ENTRIES SHOWN
[Start of section]
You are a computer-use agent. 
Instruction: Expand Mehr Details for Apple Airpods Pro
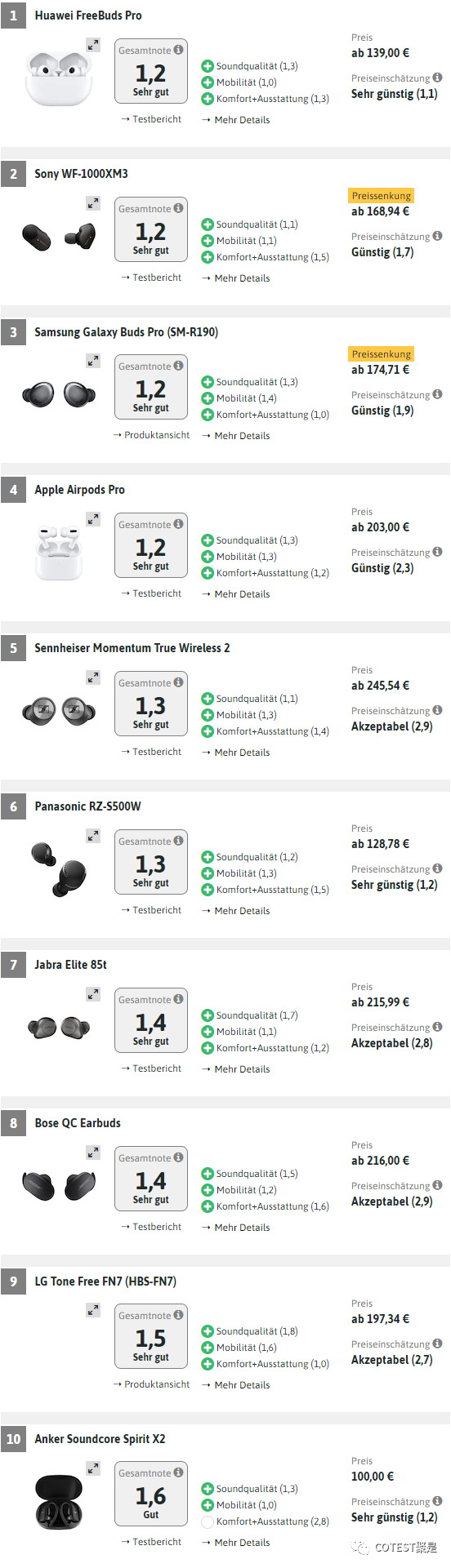pyautogui.click(x=235, y=594)
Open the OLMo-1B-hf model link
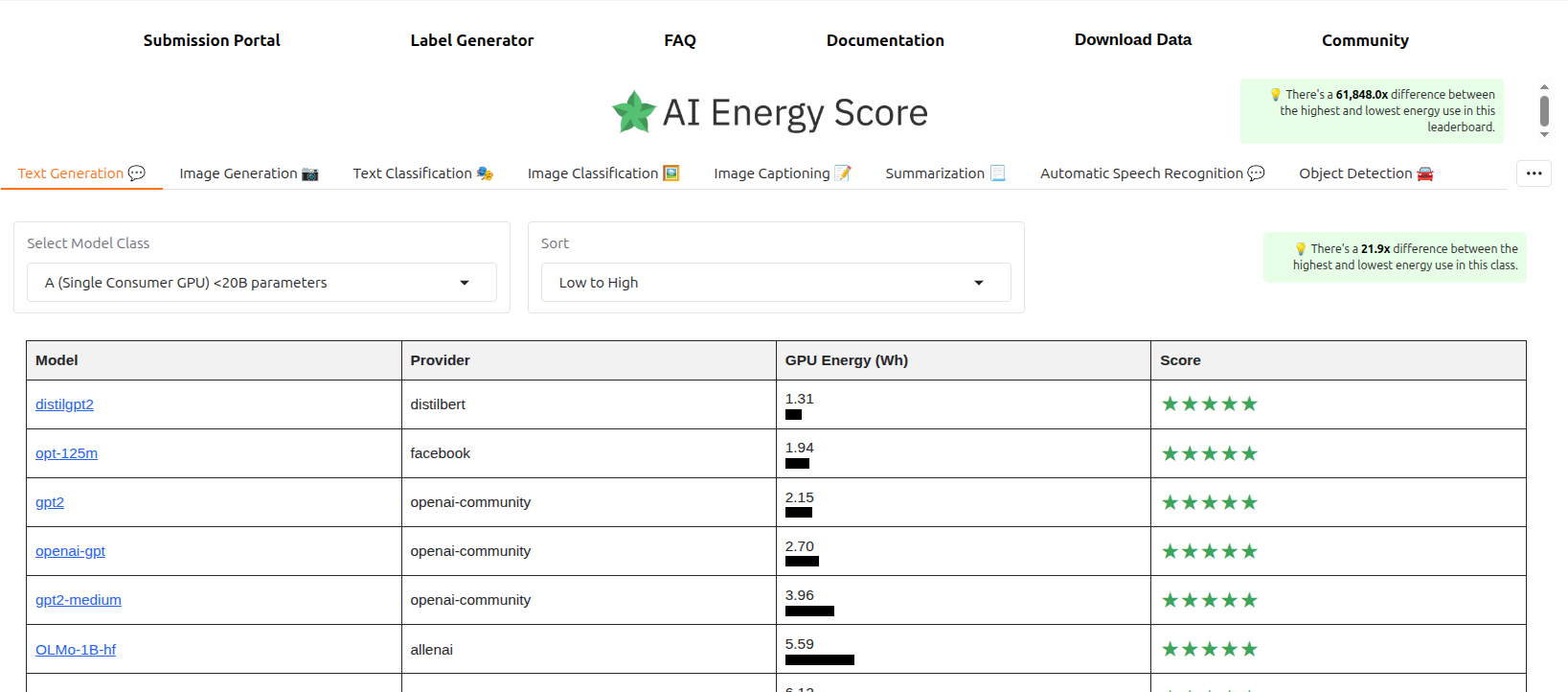The image size is (1568, 692). (x=76, y=650)
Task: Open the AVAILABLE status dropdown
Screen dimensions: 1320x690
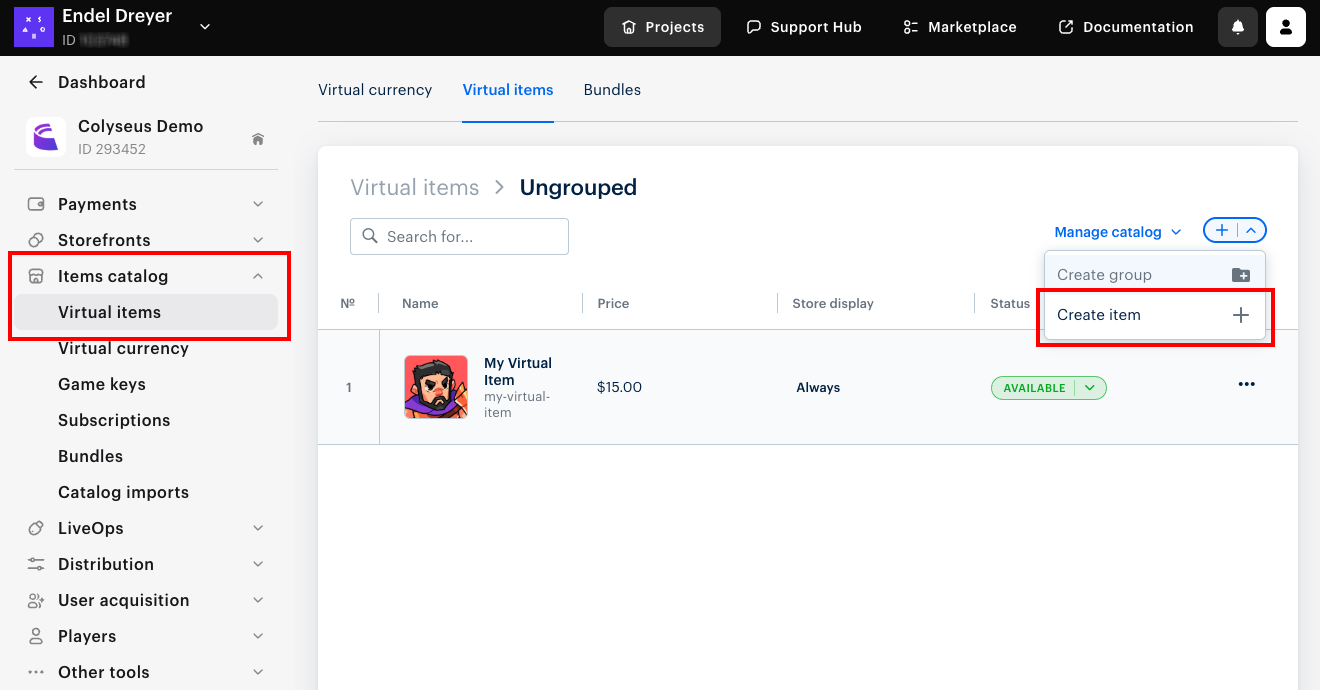Action: [x=1089, y=388]
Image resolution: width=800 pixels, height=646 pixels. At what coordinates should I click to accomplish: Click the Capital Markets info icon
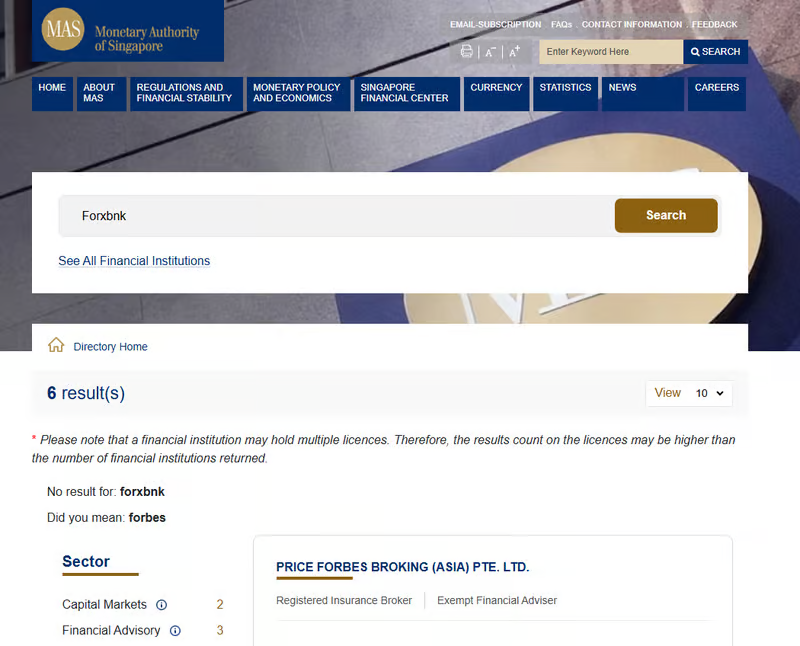(x=162, y=605)
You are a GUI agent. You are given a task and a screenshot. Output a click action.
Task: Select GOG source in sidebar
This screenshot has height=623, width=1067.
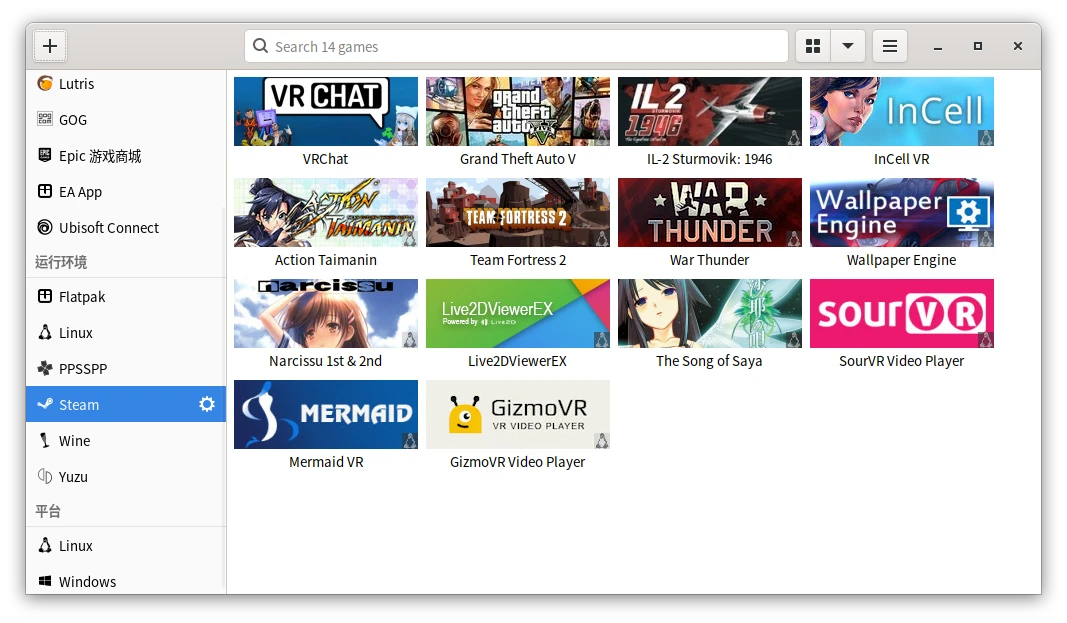73,120
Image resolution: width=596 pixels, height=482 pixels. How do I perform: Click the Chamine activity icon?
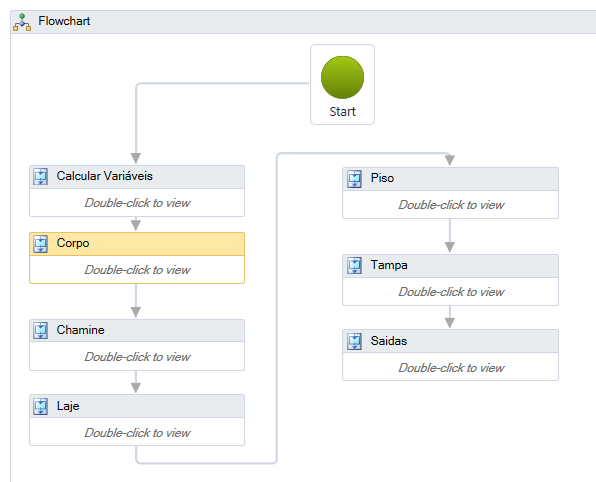coord(41,330)
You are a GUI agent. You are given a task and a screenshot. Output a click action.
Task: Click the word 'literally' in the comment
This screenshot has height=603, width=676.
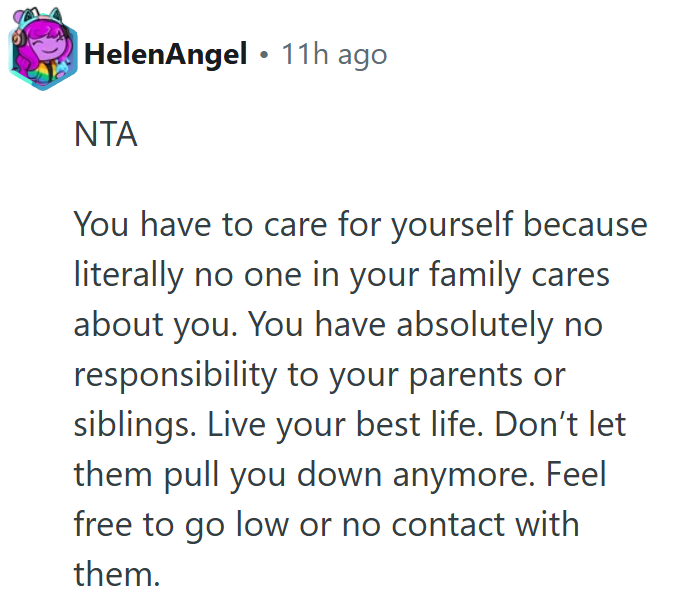tap(128, 275)
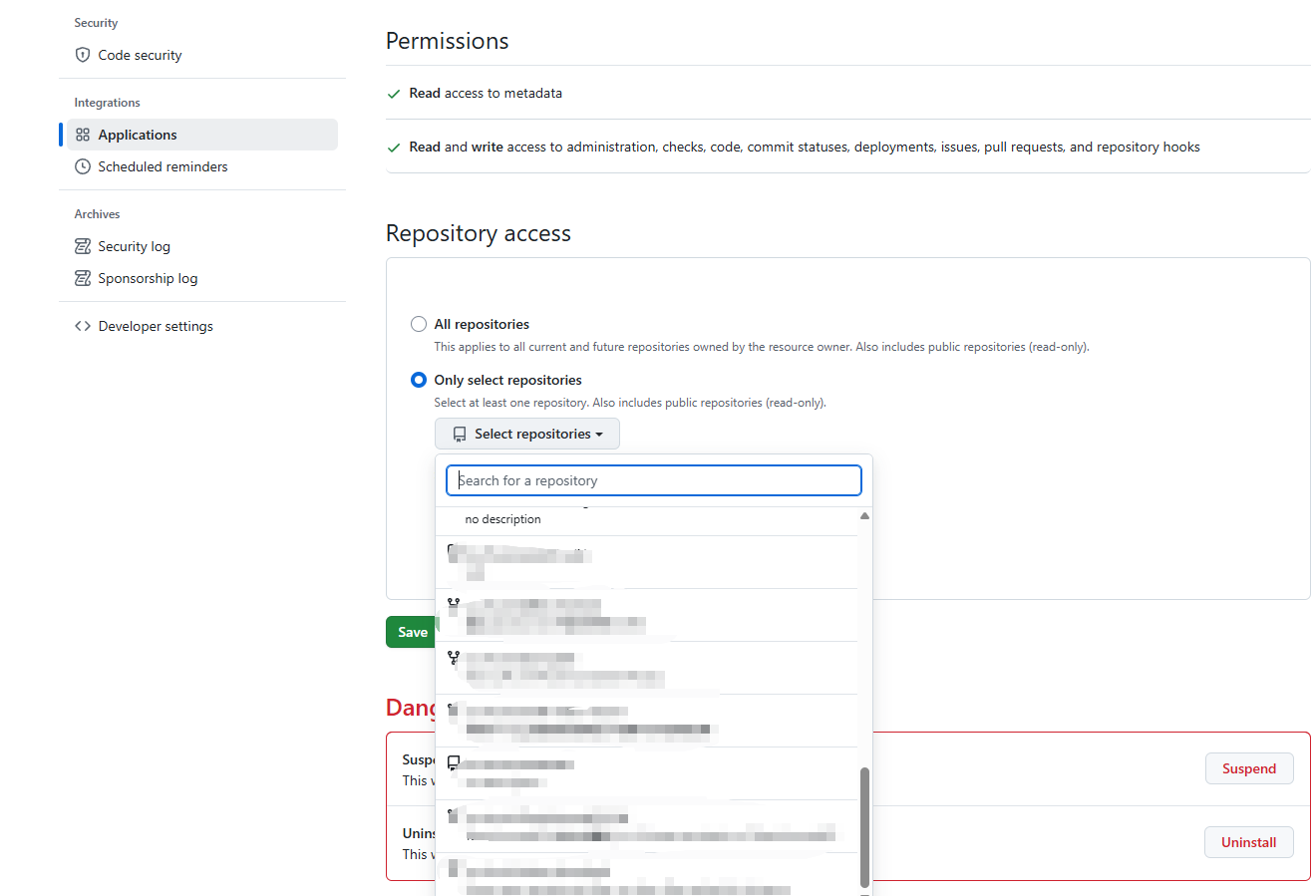Click the scroll-up arrow of repository list
The height and width of the screenshot is (896, 1316).
(x=864, y=516)
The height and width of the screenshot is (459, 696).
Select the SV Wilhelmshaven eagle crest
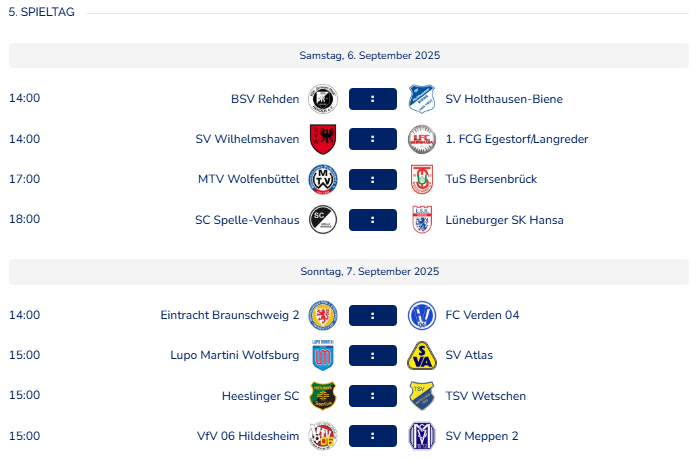click(x=323, y=139)
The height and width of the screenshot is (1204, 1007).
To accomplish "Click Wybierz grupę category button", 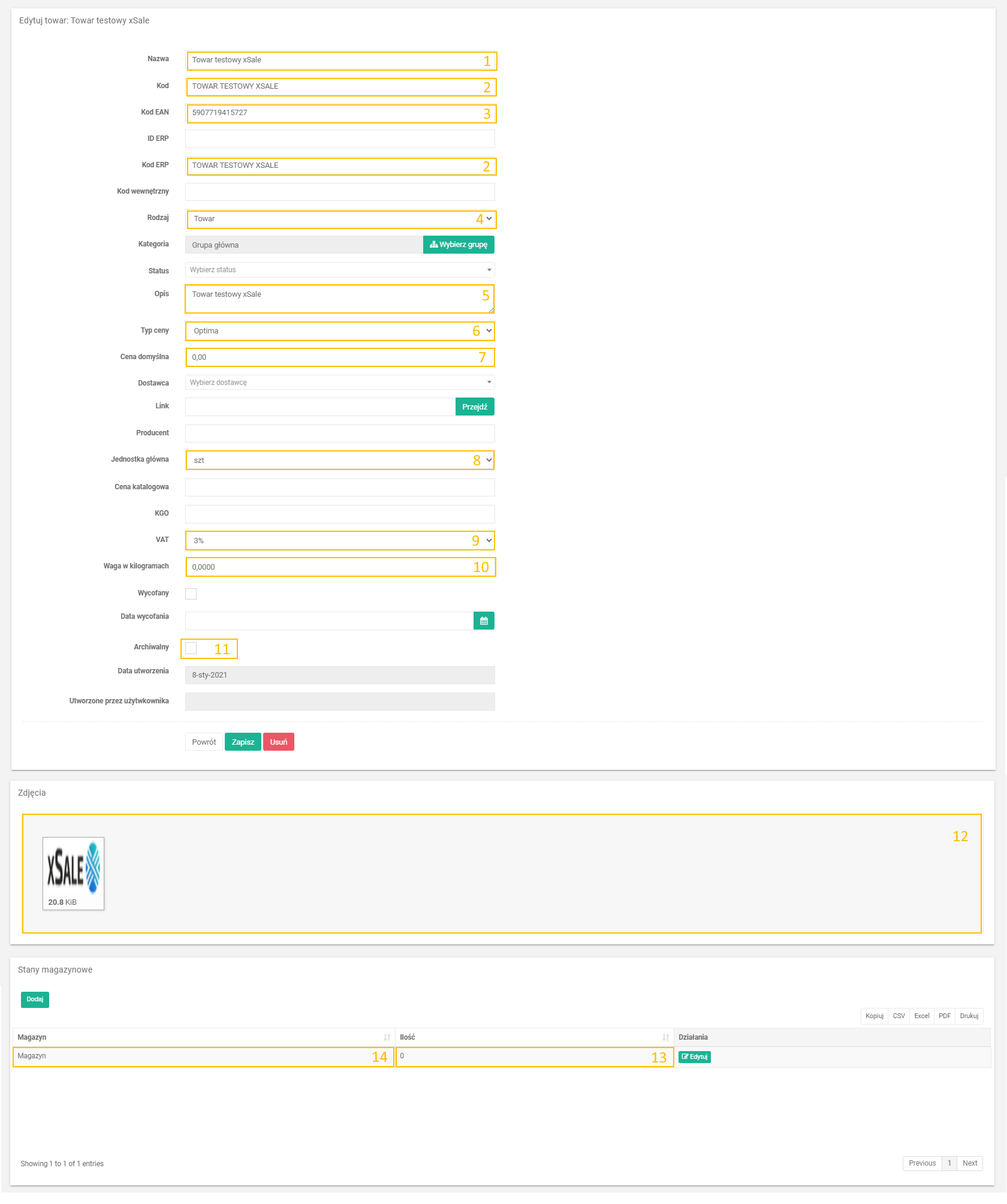I will pos(459,245).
[End of section]
Repeat, word for word, the lines of the material above from the one holding "This screenshot has height=623, width=1067." through the one holding "Task: Click the". Leave out pictures.

ANSWER SPACE
This screenshot has height=623, width=1067.
73,120
Image resolution: width=596 pixels, height=482 pixels. How do I perform: Click the Chamine activity icon?
coord(41,330)
You are a GUI agent. You are given a task and a screenshot. Output a click action.
Task: Click the word 'literally' in the comment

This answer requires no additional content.